DESCRIPTION OF THE TASK => Word for word, retype the first line of the records and every following line through the one containing "CLEARANCE (841, 58)".

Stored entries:

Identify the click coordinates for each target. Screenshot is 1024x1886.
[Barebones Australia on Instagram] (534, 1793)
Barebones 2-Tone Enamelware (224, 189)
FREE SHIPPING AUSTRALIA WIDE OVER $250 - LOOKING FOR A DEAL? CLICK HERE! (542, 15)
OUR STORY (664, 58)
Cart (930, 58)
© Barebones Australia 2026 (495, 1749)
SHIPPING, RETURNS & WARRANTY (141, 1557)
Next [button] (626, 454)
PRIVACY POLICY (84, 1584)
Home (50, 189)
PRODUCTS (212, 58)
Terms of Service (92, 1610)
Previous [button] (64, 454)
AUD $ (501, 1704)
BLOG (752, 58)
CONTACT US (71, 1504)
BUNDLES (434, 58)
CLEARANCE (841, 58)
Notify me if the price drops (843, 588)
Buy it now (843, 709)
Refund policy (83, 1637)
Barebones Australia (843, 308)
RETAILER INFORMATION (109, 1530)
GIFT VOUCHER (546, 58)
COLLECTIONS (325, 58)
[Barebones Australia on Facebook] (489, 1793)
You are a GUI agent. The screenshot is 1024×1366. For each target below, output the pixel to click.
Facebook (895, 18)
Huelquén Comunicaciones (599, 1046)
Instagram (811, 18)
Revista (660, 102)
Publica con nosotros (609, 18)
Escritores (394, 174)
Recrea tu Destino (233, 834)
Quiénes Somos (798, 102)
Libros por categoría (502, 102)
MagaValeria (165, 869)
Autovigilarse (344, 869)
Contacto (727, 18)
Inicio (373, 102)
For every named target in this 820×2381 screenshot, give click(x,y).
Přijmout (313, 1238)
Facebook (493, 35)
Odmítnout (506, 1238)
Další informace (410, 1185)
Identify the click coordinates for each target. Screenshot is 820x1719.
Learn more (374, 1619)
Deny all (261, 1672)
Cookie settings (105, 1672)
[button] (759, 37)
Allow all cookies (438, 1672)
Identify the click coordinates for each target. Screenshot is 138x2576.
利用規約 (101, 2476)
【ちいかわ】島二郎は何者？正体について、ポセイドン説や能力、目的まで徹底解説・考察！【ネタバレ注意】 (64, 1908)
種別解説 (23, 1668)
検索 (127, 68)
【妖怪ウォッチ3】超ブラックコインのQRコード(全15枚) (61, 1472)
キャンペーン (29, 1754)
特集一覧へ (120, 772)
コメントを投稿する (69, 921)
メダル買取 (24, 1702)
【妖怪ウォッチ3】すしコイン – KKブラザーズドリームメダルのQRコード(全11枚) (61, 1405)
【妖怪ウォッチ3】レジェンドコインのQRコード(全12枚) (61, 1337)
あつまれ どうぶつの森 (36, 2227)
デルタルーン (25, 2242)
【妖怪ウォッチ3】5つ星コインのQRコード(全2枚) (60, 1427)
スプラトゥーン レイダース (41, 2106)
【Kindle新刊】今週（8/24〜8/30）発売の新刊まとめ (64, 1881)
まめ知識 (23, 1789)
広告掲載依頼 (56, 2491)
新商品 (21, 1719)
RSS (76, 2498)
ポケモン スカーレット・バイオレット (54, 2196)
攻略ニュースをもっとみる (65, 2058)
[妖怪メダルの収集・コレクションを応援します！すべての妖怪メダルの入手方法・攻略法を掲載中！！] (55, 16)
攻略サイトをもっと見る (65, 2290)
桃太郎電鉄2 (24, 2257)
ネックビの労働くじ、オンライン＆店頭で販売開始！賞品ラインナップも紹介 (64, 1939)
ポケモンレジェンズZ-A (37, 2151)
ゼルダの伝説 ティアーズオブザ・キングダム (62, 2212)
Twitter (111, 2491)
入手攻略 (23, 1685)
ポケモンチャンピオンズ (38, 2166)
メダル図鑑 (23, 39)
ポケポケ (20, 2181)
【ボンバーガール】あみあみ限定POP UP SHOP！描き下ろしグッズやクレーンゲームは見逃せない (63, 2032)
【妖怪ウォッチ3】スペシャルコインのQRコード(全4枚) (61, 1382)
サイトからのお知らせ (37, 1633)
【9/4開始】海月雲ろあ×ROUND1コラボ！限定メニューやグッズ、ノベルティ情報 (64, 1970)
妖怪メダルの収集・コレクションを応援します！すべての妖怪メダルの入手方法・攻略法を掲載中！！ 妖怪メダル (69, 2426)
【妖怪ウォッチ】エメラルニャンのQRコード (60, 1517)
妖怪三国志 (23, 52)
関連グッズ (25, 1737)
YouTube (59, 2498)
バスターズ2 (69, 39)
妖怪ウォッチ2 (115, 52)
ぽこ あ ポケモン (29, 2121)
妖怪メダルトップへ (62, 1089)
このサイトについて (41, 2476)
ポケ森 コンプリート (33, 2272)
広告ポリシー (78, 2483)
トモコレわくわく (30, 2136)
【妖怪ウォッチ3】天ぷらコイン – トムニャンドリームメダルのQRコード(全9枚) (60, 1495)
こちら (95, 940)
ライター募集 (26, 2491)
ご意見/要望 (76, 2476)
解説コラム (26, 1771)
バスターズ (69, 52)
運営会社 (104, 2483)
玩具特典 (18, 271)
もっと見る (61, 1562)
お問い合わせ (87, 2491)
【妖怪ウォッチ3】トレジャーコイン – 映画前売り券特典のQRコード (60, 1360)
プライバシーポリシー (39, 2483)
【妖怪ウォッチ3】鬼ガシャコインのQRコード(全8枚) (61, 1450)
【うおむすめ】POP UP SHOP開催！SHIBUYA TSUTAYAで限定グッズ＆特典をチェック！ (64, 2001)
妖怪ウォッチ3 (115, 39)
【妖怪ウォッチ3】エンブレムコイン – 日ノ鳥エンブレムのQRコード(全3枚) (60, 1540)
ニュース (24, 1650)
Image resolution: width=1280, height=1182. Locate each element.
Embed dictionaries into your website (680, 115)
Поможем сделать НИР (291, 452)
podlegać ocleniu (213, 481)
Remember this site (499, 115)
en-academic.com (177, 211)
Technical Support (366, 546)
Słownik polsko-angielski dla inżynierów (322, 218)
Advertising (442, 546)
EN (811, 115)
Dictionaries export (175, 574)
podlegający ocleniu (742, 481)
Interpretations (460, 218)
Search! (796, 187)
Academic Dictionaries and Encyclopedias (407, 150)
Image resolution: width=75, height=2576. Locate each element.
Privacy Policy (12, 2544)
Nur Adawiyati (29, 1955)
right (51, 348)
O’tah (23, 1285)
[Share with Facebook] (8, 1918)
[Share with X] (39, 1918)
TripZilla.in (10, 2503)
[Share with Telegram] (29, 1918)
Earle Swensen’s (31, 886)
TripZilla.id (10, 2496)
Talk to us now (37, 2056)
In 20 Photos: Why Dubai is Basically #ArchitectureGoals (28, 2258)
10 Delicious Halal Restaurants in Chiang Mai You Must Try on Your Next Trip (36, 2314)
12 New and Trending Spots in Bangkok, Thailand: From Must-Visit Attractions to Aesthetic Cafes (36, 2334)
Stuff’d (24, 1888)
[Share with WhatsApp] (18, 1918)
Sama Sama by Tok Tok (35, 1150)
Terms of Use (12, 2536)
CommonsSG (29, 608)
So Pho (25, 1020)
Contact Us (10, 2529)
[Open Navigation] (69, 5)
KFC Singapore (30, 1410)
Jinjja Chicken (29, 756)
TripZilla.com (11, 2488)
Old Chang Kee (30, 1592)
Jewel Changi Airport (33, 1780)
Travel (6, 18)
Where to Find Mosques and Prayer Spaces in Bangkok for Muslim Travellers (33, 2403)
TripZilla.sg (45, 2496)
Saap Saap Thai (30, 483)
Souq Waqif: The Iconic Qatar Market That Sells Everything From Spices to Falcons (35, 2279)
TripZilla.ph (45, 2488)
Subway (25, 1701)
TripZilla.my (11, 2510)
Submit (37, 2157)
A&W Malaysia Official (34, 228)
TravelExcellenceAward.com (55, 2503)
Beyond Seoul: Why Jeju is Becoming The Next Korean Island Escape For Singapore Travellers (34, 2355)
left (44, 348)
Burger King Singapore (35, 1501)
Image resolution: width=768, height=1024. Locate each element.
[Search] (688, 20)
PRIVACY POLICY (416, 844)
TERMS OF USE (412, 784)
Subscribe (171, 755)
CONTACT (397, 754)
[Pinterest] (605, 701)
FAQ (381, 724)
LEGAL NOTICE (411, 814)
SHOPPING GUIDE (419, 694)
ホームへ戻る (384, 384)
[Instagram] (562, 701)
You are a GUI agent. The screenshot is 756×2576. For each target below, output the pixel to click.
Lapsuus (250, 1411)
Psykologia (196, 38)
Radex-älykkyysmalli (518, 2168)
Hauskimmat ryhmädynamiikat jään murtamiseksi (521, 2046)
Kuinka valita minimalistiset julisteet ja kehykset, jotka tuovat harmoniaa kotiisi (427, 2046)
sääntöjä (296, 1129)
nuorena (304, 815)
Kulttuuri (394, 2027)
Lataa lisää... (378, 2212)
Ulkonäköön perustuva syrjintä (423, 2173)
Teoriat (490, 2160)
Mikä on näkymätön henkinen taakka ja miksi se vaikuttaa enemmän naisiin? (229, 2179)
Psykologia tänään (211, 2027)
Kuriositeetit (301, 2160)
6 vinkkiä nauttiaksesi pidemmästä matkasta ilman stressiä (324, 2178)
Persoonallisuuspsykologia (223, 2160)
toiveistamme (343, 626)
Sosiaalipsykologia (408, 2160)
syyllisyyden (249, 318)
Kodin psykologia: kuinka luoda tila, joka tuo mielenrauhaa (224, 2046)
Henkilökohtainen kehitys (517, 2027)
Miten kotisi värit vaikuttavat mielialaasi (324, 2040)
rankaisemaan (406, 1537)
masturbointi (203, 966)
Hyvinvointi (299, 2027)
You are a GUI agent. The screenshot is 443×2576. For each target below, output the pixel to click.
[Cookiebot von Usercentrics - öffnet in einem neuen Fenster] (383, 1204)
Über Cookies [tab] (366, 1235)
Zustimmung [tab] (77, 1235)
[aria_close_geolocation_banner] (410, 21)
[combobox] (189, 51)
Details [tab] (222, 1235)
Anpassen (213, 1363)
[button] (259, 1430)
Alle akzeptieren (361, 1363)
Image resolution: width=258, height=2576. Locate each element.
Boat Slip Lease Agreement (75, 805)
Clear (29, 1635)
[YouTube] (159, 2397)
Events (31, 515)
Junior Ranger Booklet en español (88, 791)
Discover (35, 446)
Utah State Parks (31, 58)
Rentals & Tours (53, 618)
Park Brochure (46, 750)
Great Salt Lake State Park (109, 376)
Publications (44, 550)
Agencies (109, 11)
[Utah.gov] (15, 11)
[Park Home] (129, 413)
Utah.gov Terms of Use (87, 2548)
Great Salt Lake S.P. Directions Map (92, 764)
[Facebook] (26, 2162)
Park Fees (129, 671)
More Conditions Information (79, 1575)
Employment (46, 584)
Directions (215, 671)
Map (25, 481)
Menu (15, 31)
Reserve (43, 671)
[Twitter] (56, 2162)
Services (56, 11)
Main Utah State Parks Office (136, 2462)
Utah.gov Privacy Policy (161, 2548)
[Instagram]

RESPONSE TO THIS EXERCISE =>
Identify the click coordinates for each target. Screenshot is 1024x1886.
[Barebones Australia on Instagram] (534, 1793)
Barebones 2-Tone Enamelware (224, 189)
FREE SHIPPING AUSTRALIA WIDE OVER $250 - LOOKING FOR A DEAL? CLICK HERE! (542, 15)
OUR STORY (664, 58)
Cart (930, 58)
© Barebones Australia 2026 (495, 1749)
SHIPPING, RETURNS & WARRANTY (141, 1557)
Next [button] (626, 454)
PRIVACY POLICY (84, 1584)
Home (50, 189)
PRODUCTS (212, 58)
Terms of Service (92, 1610)
Previous [button] (64, 454)
AUD $ (501, 1704)
BLOG (752, 58)
CONTACT US (71, 1504)
BUNDLES (434, 58)
CLEARANCE (841, 58)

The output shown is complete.